UFC 313: Pereira vs. Ankalaev was a mixed martial arts event produced by the Ultimate Fighting Championship that took place on March 8, 2025, at T-Mobile Arena in Paradise, Nevada, part of the Las Vegas Valley, United States.

==Background==
A UFC Light Heavyweight Championship bout between current champion (also former UFC Middleweight Champion and former Glory Middleweight and Light Heavyweight Champion) Alex Pereira and former title challenger Magomed Ankalaev headlined the event.

A five-round lightweight bout between former interim UFC Lightweight Champion (also former WSOF Lightweight Champion) Justin Gaethje and Dan Hooker was expected to serve as the co-headliner.
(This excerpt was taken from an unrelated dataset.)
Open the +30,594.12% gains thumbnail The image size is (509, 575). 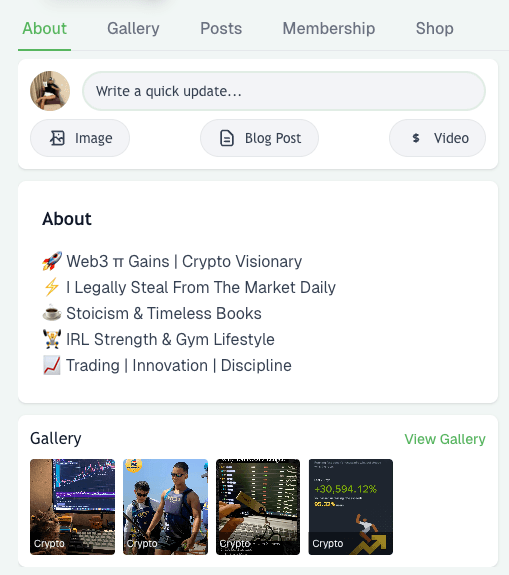[351, 507]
However, Hooker had to withdraw from the bout due to a hand injury. He was replaced by Rafael Fiziev in what became a three-round bout. They previously met at UFC 286 in March 2023 when Gaethje won by majority decision.

A heavyweight bout between Jhonata Diniz and Vitor Petrino was expected to take place at the event. However, Petrino was forced to withdraw from the fight due to lateral epicondylitis in both elbows, so the bout was removed from the card.

A heavyweight bout between former interim UFC Heavyweight Championship challenger Curtis Blaydes and promotional newcomer Rizvan Kuniev was scheduled for UFC Fight Night: Cejudo vs. Song. However, the bout was moved to this event for unknown reasons. In turn, their bout was cancelled a few hours before the event started as Blaydes suffered from an undisclosed illness.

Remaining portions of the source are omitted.